使用人は全員で15人。 男が四人に女十一人。 そのうちパツキンの外国人女性二人。
飛鳥は「はいはいわかりました」と適当に応えると、そのパツキンの片割れを指差して
「まあ、とりあえずお茶を頂きたい。 そこのブロンドのブスな方、アンタは紅茶を淹れるのが上手なようなので、淹れてきて」
ブスとか言うな。 ブスっていうより普通だし、単に相方のほうがモデル並に美人だから、比べたらかなり劣って見えるだけの問題であって、可愛い方ではあるから。

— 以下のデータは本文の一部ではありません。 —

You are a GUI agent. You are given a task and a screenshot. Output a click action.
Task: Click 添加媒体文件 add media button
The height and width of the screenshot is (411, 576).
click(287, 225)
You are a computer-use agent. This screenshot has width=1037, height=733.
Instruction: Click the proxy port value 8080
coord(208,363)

いや、そもそも人ん家でそんな横柄な態度を取るもんじゃありません。
パツキンのブスな方………じゃなくて、普通な方が淹れた紅茶は、確かに美味しかった。 食堂のデカイテーブル(映画で片方に一人、もう片方に一人座って会話するけど、距離がありすぎて声が聞こえない、っていうネタに使われそうな位、横の幅が広い)の片隅に俺、飛鳥、颯斗さん、晴敏さんの四人で向かい合って座り、しばらくその紅茶を啜った。
本当に美味しい。 あまり紅茶は飲まないが、これは美味しいものだと解る。
「よく解りましたね。 彼女はイギリスの生まれで、美味しい紅茶の淹れかたを知ってるのです」
晴敏さんが、見た目とは裏腹な謙虚そうな態度で言う。
「ええ、彼女はお祖母さんから教わったんですよ。 良家の出身です」
「………正解です」
飛鳥の言葉に、晴敏さんが颯斗さんを見た。 なんで知ってんの? 話したの? いや、メイドの身の上なんて話すわけないじゃん。 ――――多分そんな意味の目配せ。

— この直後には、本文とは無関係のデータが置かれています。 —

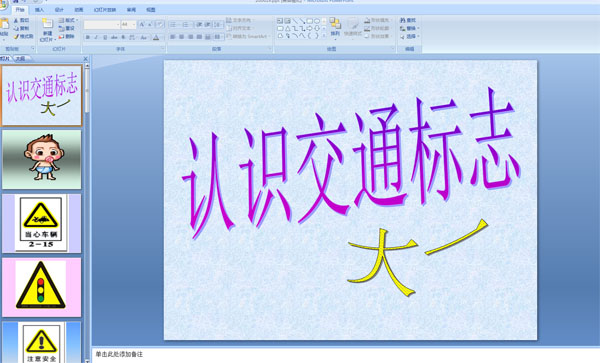Select the traffic light sign slide thumbnail
The width and height of the screenshot is (600, 363).
pyautogui.click(x=41, y=287)
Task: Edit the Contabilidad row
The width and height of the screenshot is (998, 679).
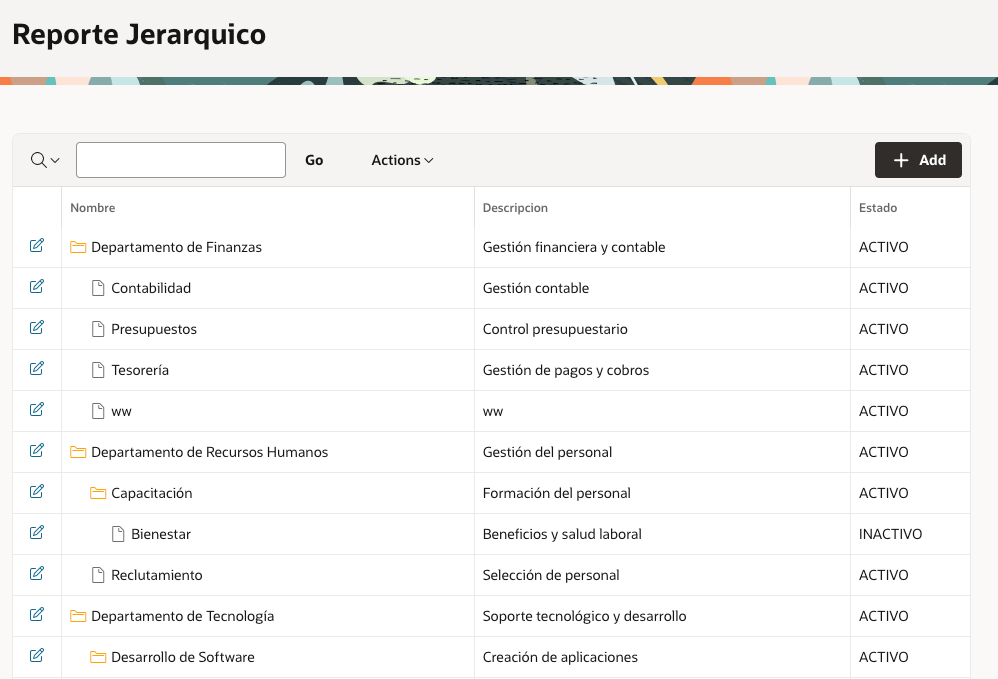Action: [x=37, y=287]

「種明かししておきますが、彼女の後ろからそのお祖母さんが『この子の紅茶、飲んでみて! 美味しいから!』って英語で仰ってたので」
「…………」
冗談抜きの真顔で言う飛鳥を見て、晴敏さんは一瞬目を細めた。 そして俺に視線を移し、この子大丈夫?と目で訴えてくる。
「すいません、俺も見えてました」
ただ、英語解らなかったけど。 上品そうなおばあちゃんが、何か言いながら孫娘をしきりに指差していたのは見えていた。